Most were little more than wreckage, though on rare occasions, entire ships would arrive, like the derelict Hokkaido-based squid-fishing boat that reached Haida Gwaii (Graham Island), off the coast of British Columbia, or the vessel Hyojun Maru after drifting for 14 months and washing up in 1834 on Cape Flattery headlands (along the Canadian border between Vancouver Island and the state of Washington). However, nothing is known of anything coming this way prior to the European contact era, and very rarely was there any life remaining on board of such derelicts or wrecks. And other than Betty Meggers, no one has ever suggested Japanese or Chinese sailors washing up on shore any further south than Washington State.
Top: Typical Japanese B.C. fishing vessel; Bottom Left: 15th Century Japanese fishing vessel; Bottom Right: 13th Century Chinese Sampan. Would be very difficult for one of these vessels to have made it across the Pacific during many months of drifting
    Lastly, whether or not a Japanese fisherman, who maybe never in his life made a ceramic, got blown off course and driven thousands of miles away, landed on a foreign land, mingled with another culture, and either made or showed them how to make pottery designs from his homeland, seems a far reach. Why would a simple fisherman know anything about ceramics, and why would he think to show another people thousands of miles from home about his knowledge of other designs, and why would another culture adopt a foreign design, again, a huge stretch. One would think he would be more inclined toward survival (learning how to fish in a foreign land where fish patterns might be different, currents and fish habitats different, and where techniques of nets, hooks, and lines might be different).
    To believe that a simple fishing boat’s misfortune of weather and conditions brought ceramic samples of pottery some seven thousand miles across the ocean seems beyond reality—had it been a sample of netting, fishing pole, hook, etc., one might consider the possibility, but ceramics?

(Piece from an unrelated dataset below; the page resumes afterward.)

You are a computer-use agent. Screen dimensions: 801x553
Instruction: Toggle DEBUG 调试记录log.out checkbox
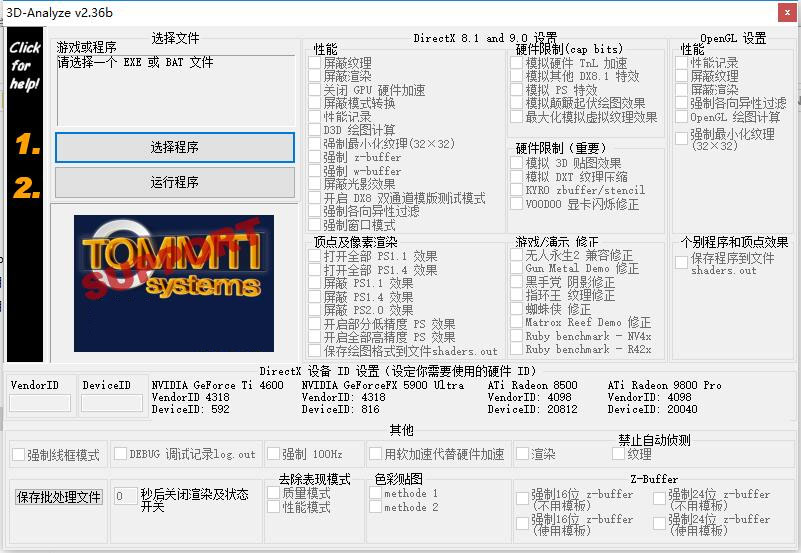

    However, Jones made a valuable point when he concluded with: “Even though it is now necessary to seek more carefully the landing places of the Book of Mormon peoples, we do have a tested tool to help us prove this or any other point...a validity test which may be briefly defined as having three parts: first, the trait or complex or traits must be as old or older in the donor culture as the recipient culture; second, there should be antecedents in the donor culture and none in the recipient; third, the physical form of the trait should not be restricted by the limitations of the material from which it is made or the use to which it is put.
Stated differently, these three points should show appropriate dates, i.e., Peru is older than Mesoamerica by radiocarbon dated sites and artifacts; antecedents in the older culture, but not in the newer one, i.e., the Jaredites, Mulekites and Nephites came from a land (Jerusalem) where antecedents should be found, but none in the Land of Promise; and lastly, physical traits should not be restricted, i.e., there should be allowances for differences in available materials between the earlier and the latter (“save it were not built of so many precious things; for they were not to be found upon the land”). It would do well for all who write about the Land of Promise to keep these three points (tools) in mind.